Première diffusion le 5 janvier 2023
Rapidement qualifié de « ministère de la Vérité » orwellien par les Républicains et même par une partie de la presse démocrate, le Conseil de gouvernance de la désinformation (Disinformation Governance Board, DGB), suspendu en mai, ne sévit pas, mais sa mission est de plus en plus réalisée par l’Agence de cybersécurité et de sécurité des infrastructures (CISA), rattachée comme le DGB mort-né au département de la Sécurité intérieure des États-Unis.
Royaume-Uni/USA même combat
L’éphémère directrice du DGB, Nina Jankowicz, a retrouvé un emploi de ce côté-ci de l’Atlantique, au Royaume-Uni, au Centre pour la résilience de l’information (CIR), une association à but non lucratif qui se vante de « contrer la désinformation, exposer les violations des droits humains et combattre les comportements en ligne pouvant nuire aux femmes et aux minorités ». De ce fait, Jankowicz a dû en novembre se déclarer « agent étranger » auprès des autorités américaines.

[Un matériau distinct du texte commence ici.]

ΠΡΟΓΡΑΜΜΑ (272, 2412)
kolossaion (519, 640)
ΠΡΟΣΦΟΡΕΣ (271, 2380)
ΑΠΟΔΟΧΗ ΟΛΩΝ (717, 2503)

Une CISA créée par Trump puis élargie
Quant à la CISA, elle avait été créée en 2018 par le président Donald Trump en tant qu’agence fédérale chargée de renforcer la cybersécurité et la protection des infrastructures à tous les niveaux du gouvernement et en coordination avec les États de la fédération américaine. Seulement depuis, sous l’administration Biden, son rôle semble s’être beaucoup élargi ainsi que l’a dévoilé une enquête journalistique de l’Intercept publiée le 30 octobre dernier.

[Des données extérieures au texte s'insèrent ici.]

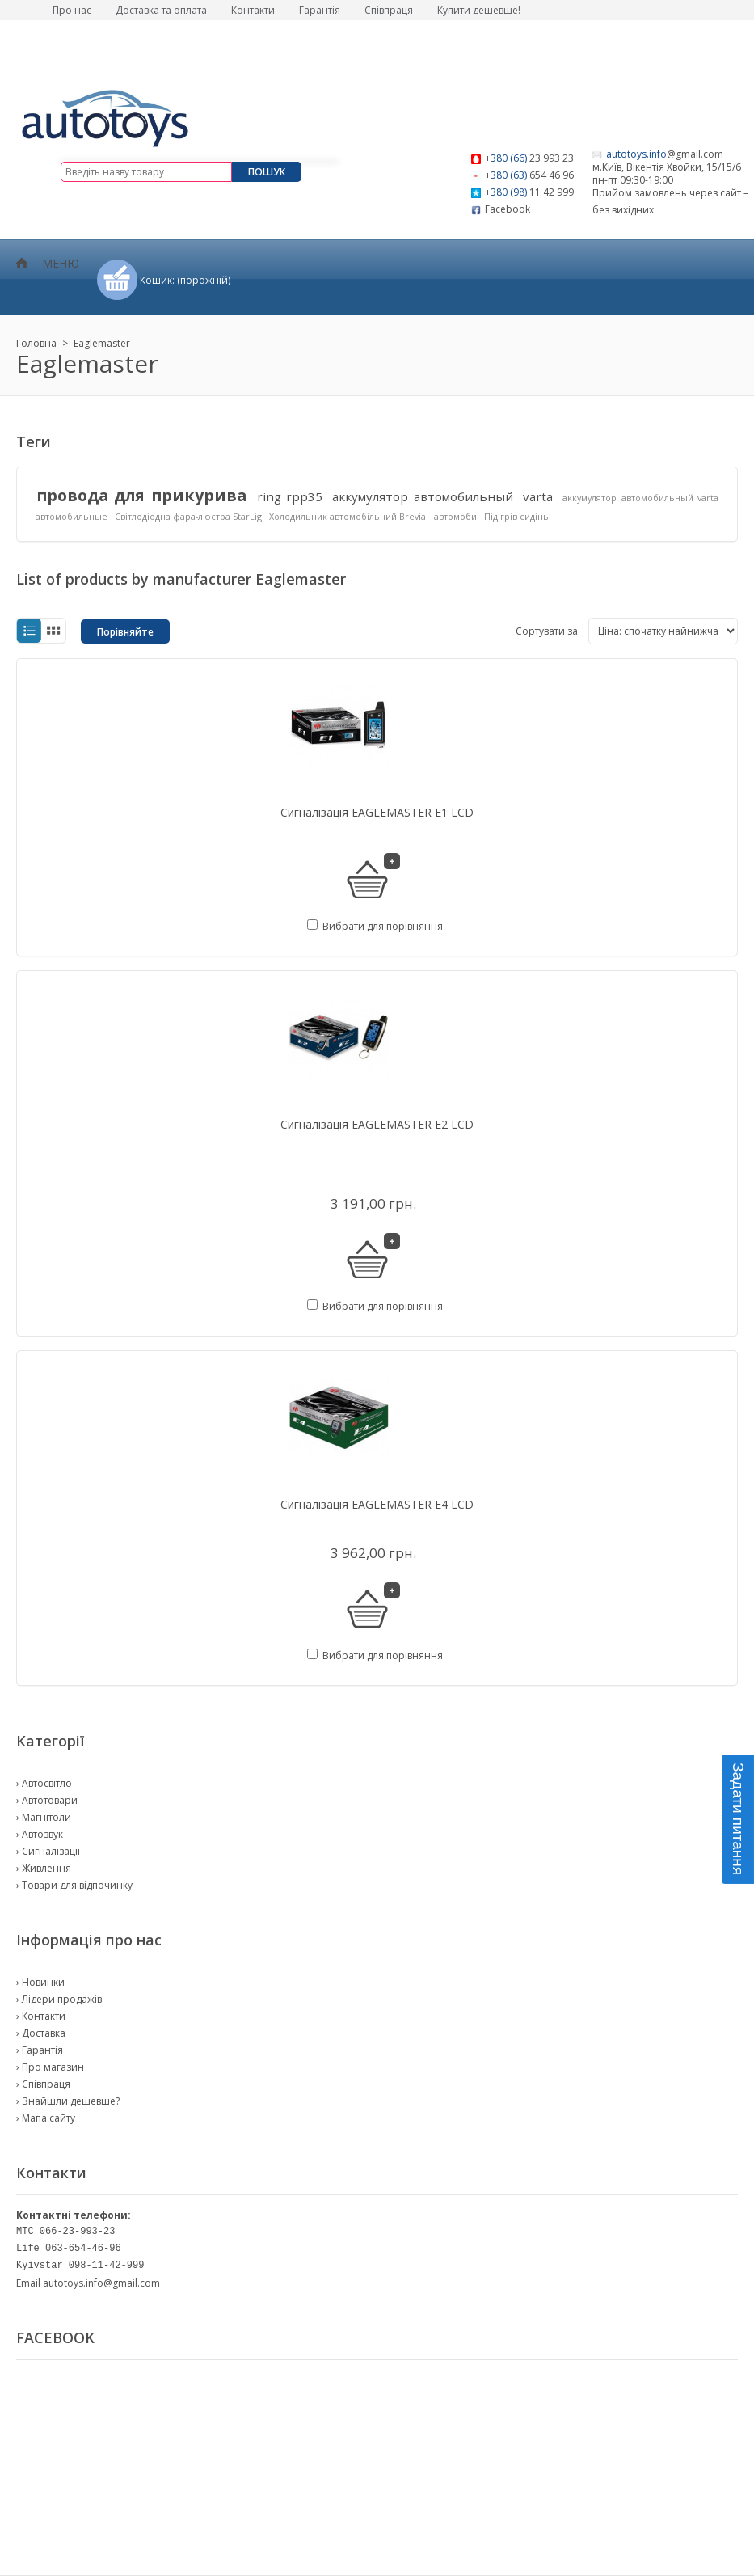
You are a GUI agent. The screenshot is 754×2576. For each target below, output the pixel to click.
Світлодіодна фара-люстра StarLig (188, 516)
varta (538, 496)
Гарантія (319, 10)
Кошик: (185, 280)
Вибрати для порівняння (382, 926)
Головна (36, 343)
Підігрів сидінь (516, 516)
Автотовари (50, 1800)
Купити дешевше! (478, 10)
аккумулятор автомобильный (422, 496)
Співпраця (388, 10)
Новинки (43, 1982)
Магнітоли (46, 1817)
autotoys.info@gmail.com (101, 2283)
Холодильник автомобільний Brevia (347, 516)
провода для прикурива (141, 495)
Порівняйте (125, 632)
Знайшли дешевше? (71, 2101)
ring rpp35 (289, 496)
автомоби (455, 516)
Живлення (46, 1868)
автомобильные (71, 516)
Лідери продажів (62, 1999)
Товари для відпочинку (77, 1885)
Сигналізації (51, 1851)
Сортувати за (547, 631)
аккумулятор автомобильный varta (640, 498)
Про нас (72, 10)
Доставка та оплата (161, 10)
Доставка (43, 2033)
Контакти (253, 10)
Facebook (507, 209)
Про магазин (53, 2067)
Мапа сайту (48, 2118)
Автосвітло (47, 1783)
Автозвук (42, 1834)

La CISA se concentre désormais davantage sur la « désinformation » après le remplacement en janvier 2021 de son groupe de travail chargé de contrer les influences étrangères par une équipe « Misinformation, Disinformation and Malinformation » (mésinformation, désinformation et malinformation).
« Infrastructures cognitives »
En novembre 2021, la nouvelle directrice de la CISA nommée par le président Biden, Jen Easterly, a déclaré lors d’une conférence :
« On pourrait argumenter que nous travaillons dans le domaine des infrastructures critiques. Or les infrastructure les plus critiques sont nos infrastructures cognitives. Je pense donc que construire cette résilience à la désinformation est extrêmement important. »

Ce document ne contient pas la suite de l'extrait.